Line by line, output everything from the one that contains "This screenshot has" through the end of the material below, exactly as written and with no pictures.

[[ Entries shown, beginning ]]

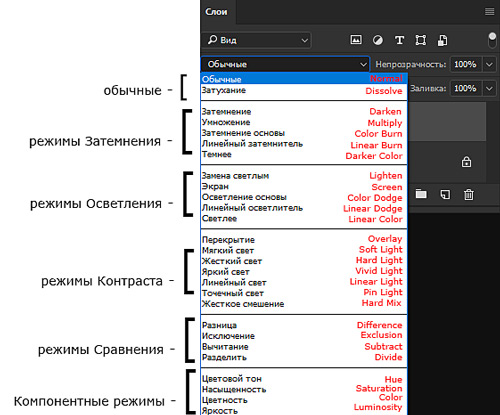Click the shape layer filter icon
Screen dimensions: 500x415
(421, 40)
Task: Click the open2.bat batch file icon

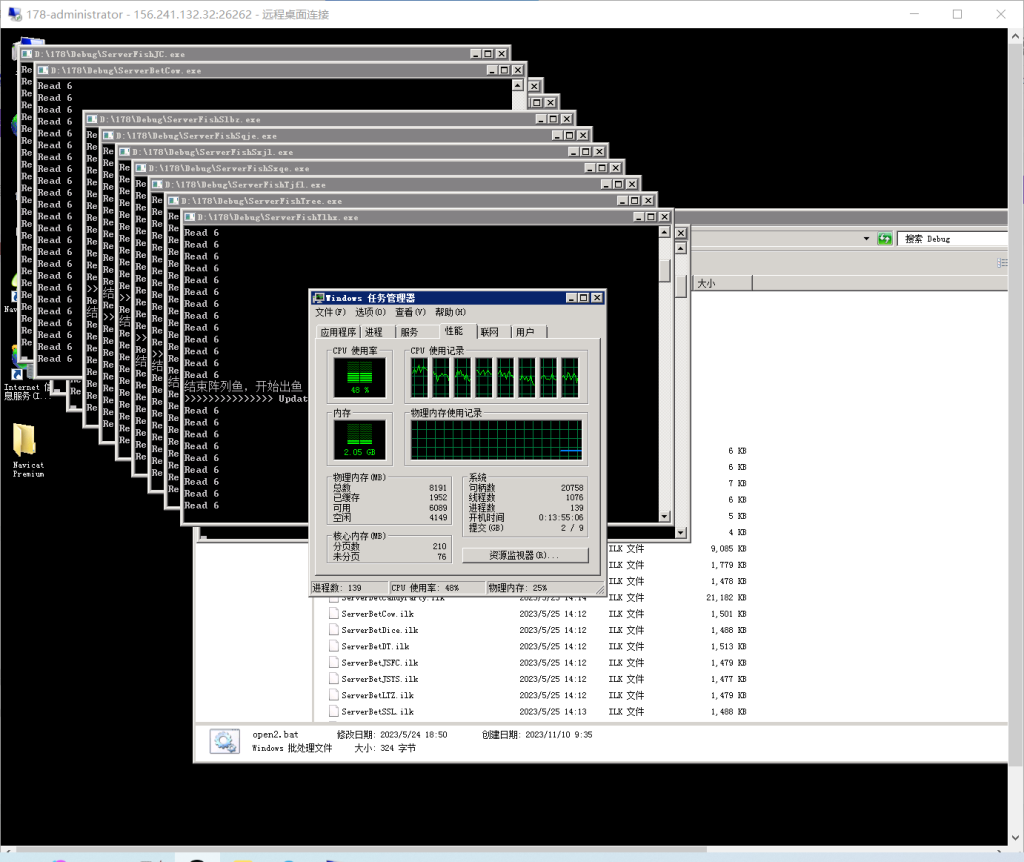Action: point(225,741)
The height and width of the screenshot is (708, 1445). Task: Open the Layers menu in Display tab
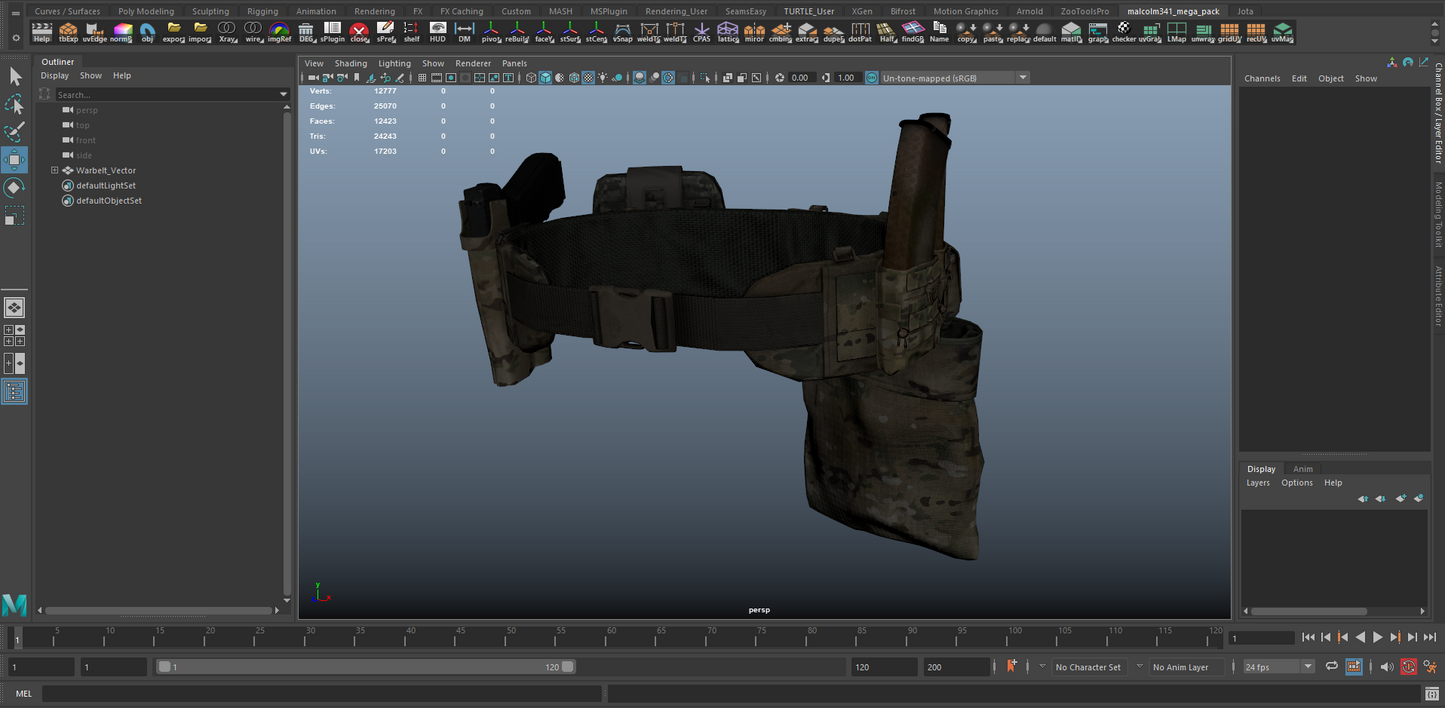[1257, 483]
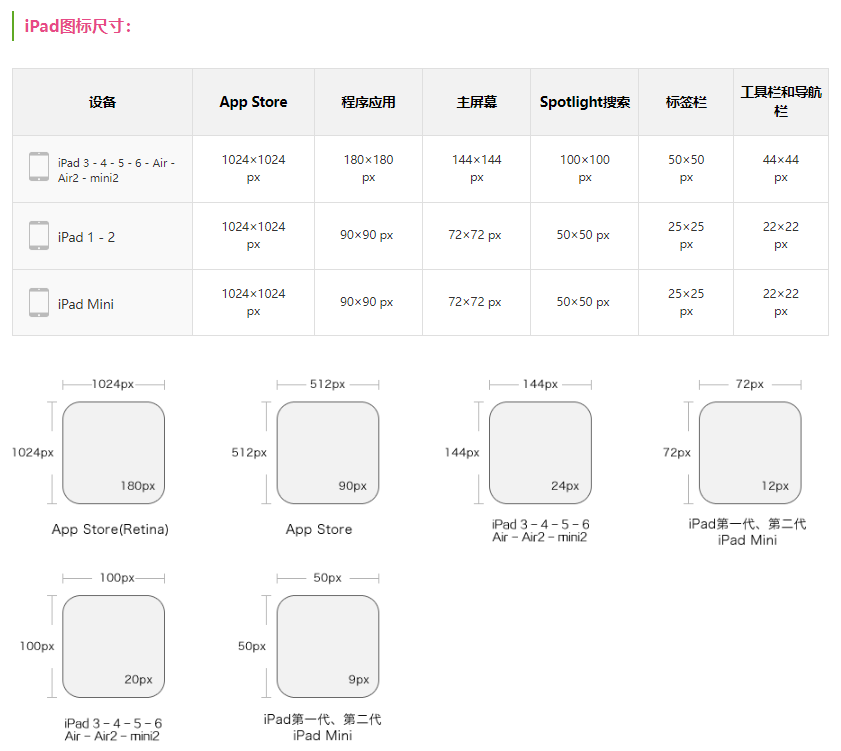Click the Spotlight搜索 column header
841x751 pixels.
pyautogui.click(x=584, y=102)
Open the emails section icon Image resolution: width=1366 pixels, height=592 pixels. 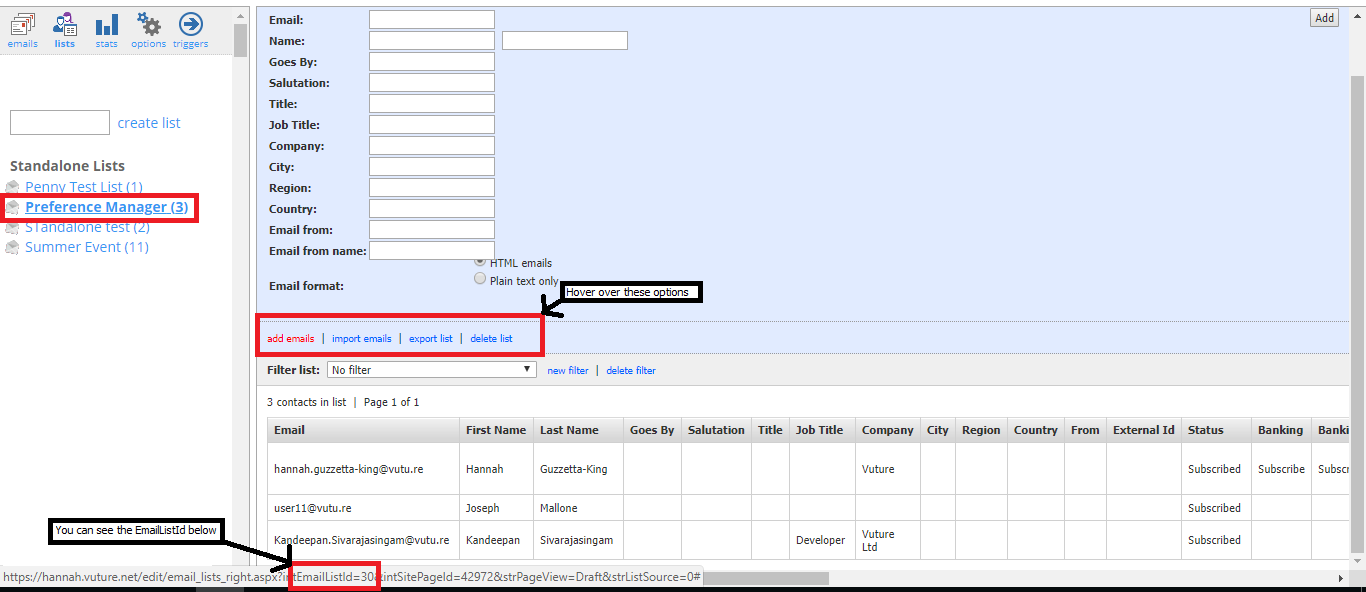click(22, 24)
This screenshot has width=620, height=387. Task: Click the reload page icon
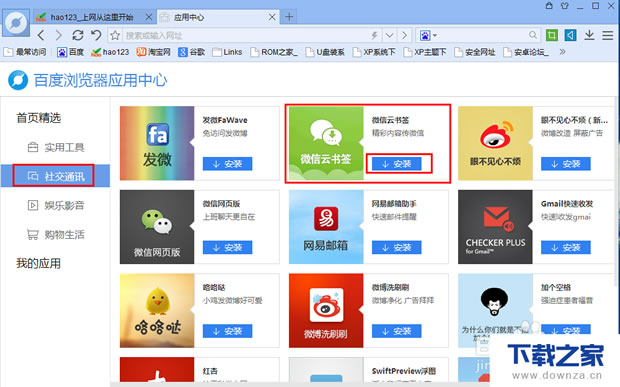(x=78, y=36)
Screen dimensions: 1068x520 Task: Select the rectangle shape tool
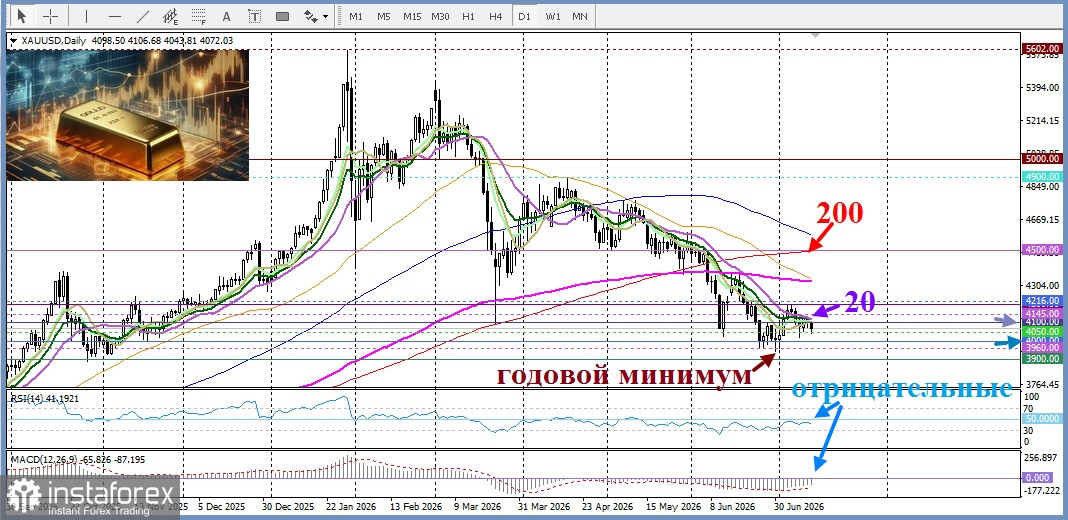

[[ Entries shown, end ]]

* Result of the task:
This screenshot has width=620, height=387. Task: Click the reload page icon
(x=78, y=36)
Screen dimensions: 1068x520 Task: Select the rectangle shape tool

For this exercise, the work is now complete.